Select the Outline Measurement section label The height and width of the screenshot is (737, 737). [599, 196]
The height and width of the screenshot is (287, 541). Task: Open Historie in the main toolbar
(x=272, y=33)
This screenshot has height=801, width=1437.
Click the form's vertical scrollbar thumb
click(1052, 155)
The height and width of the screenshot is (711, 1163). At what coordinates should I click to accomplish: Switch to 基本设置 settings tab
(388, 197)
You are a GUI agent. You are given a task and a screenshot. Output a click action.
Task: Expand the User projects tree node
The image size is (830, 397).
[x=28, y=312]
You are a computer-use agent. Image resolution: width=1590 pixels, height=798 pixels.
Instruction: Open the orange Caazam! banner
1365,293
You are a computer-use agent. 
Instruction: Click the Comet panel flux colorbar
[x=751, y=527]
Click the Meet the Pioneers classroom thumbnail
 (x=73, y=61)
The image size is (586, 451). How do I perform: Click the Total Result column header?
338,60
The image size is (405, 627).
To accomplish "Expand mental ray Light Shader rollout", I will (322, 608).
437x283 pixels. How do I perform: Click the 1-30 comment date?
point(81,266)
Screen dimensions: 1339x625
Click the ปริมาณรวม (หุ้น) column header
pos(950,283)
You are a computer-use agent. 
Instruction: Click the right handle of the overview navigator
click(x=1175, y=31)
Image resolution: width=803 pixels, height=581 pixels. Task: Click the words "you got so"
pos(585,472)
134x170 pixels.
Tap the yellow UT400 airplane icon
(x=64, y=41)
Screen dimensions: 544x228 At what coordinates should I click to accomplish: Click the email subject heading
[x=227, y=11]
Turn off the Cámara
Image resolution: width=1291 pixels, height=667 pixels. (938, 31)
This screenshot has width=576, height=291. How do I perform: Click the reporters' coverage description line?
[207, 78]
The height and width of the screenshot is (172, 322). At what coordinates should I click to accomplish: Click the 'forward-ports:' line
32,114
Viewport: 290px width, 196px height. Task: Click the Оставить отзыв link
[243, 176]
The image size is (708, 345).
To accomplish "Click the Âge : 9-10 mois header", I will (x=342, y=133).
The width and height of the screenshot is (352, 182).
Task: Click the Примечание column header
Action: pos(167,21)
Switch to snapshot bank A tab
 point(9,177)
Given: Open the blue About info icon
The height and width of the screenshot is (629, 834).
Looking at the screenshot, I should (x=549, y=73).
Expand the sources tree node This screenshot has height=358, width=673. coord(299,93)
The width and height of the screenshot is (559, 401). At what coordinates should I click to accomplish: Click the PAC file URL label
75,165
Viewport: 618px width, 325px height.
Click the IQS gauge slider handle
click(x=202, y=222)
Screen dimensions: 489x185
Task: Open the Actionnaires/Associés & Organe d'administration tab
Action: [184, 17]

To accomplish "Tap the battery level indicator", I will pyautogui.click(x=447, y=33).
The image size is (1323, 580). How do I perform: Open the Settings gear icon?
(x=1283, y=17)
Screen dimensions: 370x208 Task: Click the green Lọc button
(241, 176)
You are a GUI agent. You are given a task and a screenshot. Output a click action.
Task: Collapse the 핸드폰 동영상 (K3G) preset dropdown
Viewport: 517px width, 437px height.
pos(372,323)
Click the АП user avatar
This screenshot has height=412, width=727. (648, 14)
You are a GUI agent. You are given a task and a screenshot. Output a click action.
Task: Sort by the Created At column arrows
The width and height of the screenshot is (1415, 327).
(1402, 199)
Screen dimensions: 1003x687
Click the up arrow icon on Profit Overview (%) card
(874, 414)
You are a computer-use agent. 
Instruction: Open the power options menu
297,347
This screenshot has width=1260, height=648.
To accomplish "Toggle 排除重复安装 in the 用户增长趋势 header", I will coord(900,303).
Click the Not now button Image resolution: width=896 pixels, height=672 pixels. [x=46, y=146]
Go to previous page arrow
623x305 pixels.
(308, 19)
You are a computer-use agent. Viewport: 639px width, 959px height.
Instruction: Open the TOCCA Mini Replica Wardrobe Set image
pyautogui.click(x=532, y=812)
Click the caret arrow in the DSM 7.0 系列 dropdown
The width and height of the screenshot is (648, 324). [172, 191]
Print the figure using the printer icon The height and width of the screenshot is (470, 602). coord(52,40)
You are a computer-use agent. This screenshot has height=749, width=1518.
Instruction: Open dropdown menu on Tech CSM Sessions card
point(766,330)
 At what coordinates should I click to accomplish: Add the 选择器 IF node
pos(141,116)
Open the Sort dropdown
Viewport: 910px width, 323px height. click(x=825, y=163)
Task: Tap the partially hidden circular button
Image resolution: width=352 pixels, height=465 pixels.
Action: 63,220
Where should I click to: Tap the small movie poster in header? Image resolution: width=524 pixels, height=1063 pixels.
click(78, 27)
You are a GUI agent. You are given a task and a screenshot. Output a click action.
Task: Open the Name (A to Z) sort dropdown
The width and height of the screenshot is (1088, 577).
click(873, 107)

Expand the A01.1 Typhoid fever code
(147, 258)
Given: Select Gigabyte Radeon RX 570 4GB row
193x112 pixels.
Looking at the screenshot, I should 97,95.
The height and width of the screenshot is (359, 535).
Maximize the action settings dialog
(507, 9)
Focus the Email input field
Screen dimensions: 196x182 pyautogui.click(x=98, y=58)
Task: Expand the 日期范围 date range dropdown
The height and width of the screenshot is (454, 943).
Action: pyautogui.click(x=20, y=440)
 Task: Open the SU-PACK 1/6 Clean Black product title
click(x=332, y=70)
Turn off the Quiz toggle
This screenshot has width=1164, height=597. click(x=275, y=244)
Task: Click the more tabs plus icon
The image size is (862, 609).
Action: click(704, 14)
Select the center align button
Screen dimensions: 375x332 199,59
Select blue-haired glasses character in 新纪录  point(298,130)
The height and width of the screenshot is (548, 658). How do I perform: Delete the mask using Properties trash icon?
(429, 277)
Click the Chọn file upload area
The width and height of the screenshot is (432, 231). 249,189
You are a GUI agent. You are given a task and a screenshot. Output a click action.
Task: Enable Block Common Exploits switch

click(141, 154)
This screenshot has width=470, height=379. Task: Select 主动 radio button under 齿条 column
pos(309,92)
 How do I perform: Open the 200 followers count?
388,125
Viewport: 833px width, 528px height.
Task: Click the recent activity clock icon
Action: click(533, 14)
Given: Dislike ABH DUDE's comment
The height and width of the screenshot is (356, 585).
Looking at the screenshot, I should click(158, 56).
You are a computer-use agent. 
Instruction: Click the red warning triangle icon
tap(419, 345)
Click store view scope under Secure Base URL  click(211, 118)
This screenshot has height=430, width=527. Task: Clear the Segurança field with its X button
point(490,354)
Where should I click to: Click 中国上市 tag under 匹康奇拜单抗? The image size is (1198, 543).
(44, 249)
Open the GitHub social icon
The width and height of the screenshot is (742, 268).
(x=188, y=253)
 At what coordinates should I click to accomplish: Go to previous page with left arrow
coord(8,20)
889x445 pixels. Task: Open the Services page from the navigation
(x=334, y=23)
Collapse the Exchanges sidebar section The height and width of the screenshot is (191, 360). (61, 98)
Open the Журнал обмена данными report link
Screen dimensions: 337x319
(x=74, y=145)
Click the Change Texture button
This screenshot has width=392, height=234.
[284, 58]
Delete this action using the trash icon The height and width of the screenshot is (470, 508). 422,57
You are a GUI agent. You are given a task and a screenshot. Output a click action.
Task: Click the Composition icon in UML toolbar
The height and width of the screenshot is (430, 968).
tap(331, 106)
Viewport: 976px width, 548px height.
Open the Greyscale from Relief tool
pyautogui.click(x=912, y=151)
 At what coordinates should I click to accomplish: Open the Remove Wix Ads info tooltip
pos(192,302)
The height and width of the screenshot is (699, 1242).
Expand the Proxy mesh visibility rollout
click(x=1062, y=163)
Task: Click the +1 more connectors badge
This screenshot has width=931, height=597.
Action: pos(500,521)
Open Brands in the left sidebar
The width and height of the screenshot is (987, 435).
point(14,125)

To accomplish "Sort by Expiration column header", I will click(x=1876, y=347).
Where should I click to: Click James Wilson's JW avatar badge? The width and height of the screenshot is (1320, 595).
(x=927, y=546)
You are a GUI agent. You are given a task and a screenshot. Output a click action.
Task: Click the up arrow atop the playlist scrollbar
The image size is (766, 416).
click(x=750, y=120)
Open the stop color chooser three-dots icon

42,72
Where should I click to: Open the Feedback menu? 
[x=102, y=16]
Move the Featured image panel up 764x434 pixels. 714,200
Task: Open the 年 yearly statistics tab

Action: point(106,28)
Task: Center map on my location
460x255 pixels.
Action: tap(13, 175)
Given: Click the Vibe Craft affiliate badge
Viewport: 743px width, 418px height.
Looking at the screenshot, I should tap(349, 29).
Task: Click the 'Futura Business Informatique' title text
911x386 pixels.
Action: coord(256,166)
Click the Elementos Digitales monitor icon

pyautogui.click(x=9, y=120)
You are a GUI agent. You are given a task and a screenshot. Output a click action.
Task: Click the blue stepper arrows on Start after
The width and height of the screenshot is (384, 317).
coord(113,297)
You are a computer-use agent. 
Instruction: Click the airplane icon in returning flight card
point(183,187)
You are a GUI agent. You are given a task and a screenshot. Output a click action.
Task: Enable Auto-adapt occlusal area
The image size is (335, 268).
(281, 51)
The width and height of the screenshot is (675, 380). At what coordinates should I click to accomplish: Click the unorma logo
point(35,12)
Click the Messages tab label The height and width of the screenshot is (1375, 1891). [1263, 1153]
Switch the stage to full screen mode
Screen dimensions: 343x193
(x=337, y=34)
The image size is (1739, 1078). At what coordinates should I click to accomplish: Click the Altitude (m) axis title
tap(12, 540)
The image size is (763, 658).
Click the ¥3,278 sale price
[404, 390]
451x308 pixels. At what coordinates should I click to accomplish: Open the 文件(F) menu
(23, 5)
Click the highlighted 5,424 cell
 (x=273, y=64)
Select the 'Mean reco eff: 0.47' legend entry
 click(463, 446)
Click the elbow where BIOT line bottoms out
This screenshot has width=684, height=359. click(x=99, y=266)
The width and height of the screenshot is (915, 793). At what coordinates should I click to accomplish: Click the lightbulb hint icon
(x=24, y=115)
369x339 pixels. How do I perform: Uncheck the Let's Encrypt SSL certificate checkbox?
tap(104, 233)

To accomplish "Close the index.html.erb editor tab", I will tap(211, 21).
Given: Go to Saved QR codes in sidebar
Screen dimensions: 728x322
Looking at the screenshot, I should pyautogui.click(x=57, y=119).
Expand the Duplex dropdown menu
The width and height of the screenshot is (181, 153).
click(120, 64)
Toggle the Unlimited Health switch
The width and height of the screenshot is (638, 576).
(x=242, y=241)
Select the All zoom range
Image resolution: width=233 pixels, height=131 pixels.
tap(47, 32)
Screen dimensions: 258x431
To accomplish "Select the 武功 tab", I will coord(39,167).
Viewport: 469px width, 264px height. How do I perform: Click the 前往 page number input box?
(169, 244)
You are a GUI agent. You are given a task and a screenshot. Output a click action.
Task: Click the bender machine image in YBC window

———

Say only how many lines above contain "blue", with no other words.

3